I've held off on introducing him to you for fear of jinxing it. Then we had a slight scare last week with Holy, but between Google and I, we diagnosed him with shipping fever aka bovine pneumonia. All I could think was, thank goodness I didn't blog about him yet because what if we lose him, I can't break that to my blog readers because I'm not sure they'll let me blog from the psycho ward and that's definitely where I'll be if he dies. Luckily, we caught it early enough and treated it right away and within 24 hours he was back in business, bounding around the barnyard. I've said this before and I'll say it again, I'm basically a veterinarian.

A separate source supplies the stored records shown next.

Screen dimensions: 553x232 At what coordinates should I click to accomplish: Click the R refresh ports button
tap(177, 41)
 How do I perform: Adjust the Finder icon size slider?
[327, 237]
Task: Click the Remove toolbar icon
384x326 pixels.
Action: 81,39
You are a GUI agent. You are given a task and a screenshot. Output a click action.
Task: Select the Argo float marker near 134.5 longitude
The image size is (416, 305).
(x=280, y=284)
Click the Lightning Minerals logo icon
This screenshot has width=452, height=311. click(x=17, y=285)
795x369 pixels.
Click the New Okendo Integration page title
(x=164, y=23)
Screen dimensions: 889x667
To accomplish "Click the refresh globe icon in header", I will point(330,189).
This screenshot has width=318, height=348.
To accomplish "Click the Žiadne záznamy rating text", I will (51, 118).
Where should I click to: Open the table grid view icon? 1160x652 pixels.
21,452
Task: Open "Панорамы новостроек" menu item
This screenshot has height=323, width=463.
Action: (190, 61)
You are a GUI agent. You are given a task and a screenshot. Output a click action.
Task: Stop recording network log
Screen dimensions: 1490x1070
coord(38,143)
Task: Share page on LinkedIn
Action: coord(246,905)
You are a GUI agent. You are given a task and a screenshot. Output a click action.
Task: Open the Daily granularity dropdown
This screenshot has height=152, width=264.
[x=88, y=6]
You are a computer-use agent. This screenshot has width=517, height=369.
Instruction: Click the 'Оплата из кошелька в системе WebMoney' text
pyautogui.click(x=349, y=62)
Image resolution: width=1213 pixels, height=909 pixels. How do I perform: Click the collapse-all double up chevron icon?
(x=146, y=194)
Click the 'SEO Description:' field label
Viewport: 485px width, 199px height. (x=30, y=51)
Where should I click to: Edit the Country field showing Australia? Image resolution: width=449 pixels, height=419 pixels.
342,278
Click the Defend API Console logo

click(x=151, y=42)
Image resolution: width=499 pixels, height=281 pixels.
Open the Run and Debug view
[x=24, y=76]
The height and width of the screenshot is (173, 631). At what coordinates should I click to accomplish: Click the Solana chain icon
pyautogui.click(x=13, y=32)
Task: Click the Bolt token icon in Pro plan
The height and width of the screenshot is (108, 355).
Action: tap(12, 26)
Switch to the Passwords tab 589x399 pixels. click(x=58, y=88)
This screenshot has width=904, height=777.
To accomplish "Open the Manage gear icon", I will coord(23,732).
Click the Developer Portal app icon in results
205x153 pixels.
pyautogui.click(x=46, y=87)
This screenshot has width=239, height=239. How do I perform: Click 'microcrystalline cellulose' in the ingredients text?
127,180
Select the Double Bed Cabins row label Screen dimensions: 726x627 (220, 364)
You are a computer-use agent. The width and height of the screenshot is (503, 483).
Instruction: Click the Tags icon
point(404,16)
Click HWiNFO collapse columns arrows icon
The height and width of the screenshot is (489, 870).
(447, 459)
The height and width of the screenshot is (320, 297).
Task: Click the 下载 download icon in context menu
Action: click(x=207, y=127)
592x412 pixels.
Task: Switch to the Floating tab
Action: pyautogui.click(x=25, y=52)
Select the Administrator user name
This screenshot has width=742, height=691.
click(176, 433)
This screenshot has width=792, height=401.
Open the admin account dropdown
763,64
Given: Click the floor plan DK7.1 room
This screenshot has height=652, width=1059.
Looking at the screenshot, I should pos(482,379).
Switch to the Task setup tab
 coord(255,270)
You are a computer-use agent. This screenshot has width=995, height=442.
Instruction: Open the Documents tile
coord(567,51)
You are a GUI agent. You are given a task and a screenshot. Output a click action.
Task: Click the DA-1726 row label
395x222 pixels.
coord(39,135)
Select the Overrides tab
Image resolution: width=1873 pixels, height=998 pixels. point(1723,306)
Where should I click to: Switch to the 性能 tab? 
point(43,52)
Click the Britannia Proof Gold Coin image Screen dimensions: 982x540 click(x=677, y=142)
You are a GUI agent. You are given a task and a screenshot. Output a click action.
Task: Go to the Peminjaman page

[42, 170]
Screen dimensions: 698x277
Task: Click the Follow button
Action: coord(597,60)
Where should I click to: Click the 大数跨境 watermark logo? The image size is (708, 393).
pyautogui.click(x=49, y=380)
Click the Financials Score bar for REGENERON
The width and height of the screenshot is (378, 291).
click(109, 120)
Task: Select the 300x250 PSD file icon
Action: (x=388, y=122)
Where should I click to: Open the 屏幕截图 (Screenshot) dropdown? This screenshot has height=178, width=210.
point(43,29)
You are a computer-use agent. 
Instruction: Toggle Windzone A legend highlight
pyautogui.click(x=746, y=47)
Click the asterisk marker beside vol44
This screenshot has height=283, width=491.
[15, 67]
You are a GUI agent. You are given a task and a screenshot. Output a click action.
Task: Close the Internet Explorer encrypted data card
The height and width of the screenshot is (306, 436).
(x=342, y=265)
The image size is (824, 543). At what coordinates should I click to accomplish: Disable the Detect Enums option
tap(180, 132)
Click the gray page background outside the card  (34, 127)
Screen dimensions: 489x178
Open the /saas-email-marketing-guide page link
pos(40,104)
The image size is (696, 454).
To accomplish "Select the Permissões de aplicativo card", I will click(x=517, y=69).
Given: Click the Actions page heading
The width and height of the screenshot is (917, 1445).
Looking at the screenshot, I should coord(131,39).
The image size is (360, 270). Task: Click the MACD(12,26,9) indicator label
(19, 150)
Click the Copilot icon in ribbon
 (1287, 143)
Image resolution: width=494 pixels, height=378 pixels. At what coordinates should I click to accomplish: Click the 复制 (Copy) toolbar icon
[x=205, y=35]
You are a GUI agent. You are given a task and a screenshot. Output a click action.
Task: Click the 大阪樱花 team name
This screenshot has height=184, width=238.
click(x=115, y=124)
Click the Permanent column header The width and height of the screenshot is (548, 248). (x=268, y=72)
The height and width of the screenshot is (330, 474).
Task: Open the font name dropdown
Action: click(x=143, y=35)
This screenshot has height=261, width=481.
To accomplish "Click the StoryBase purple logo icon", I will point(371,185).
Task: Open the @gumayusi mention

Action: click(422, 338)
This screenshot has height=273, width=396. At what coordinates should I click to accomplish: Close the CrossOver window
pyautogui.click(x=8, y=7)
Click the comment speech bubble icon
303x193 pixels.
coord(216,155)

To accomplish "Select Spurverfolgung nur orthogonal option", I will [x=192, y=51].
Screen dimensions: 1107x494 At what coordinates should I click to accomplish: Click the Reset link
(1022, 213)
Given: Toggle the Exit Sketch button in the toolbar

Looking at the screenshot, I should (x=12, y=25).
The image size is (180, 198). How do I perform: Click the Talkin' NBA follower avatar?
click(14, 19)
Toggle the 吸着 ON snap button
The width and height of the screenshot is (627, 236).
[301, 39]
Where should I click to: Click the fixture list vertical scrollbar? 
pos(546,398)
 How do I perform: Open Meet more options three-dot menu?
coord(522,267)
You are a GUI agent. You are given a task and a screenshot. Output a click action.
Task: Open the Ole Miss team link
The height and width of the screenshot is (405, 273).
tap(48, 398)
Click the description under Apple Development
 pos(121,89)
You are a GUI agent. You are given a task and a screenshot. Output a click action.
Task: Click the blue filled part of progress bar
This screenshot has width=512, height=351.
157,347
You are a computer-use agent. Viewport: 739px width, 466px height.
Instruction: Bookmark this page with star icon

So there you go, that's the story of Holy. There are many more to come as calf ownership is brand new to me. I gotta tell you, he just might be my favorite Koons Zoo acquisition ever, just don't tell the emus. And in case you're wondering why my blogging has become sporadic it's because I've been doing a lot of this..

And this...

And basically, soaking up every minute of this dream that's finally been realized. Again, I'm being totally serious right now.
Also, this officially makes me a COWgirl...YEE HAW!!!!!

1 comment:

  1. He's pretty cute, Holly! Congrats again to your family.